Le Corps expéditionnaire compte 60 661 hommes morts au combat. Beaucoup d'autres, à leur retour au pays, sont diminués physiquement ou psychologiquement. À l'automne 1918, presque autant de Canadiens meurent d'une épidémie mondiale de grippe. Les deux épreuves frappent durement la jeunesse. Les survivants constatent que la guerre a bouleversé presque tous les aspects de la vie au Canada, de la longueur des jupes à la valeur du dollar. Les gouvernements se sont dotés de pouvoirs qu'ils ne voudront jamais abandonner. L'impôt sur le revenu est maintenu après la guerre ainsi que les entités gouvernementales qui deviendront plus tard le ministère des Anciens combattants et le ministère des Pensions et de la Santé nationale.

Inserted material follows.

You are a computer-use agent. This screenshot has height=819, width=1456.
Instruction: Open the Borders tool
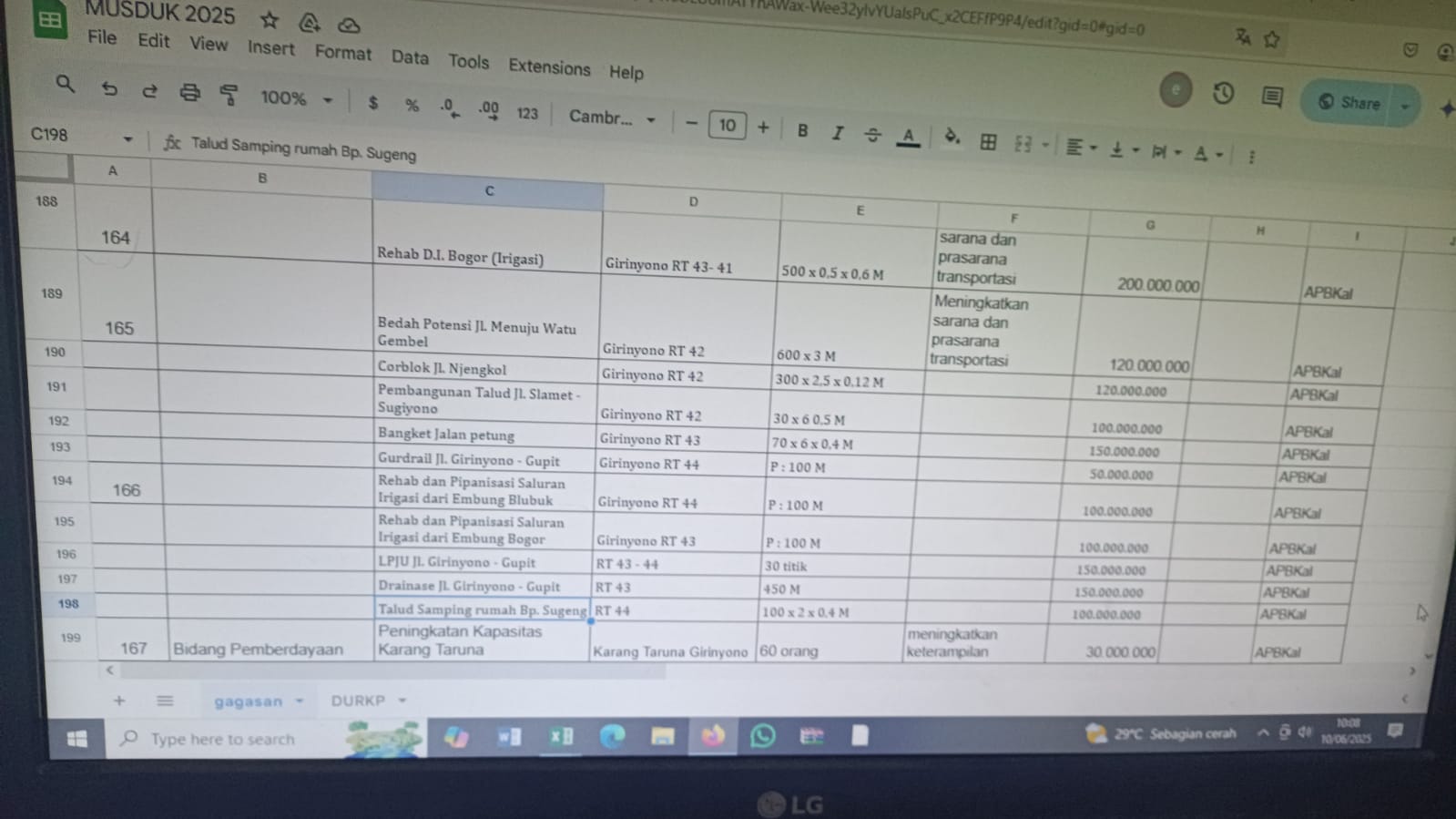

À l'étranger, les soldats canadiens ont lutté pour se libérer de la tutelle britannique et ont effectivement obtenu un degré d'autonomie considérable. Les rêves de fédération impériale qu'on entretenait avant la guerre s'évanouissent après ce qu'a vécu Borden en 1917 et en 1918. Comme récompense directe pour ses sacrifices, le Canada obtient une présence discrète à la conférence de Versailles et un siège à la nouvelle Société des Nations. Toutefois, les profondes divisions créées entre francophones et anglophones par la guerre et surtout par la crise de la conscription en 1917 amènent le Canada de l'après-guerre à craindre d'assumer des responsabilités internationales. Les Canadiens ont fait de grandes choses pendant la guerre, mais pas ensemble.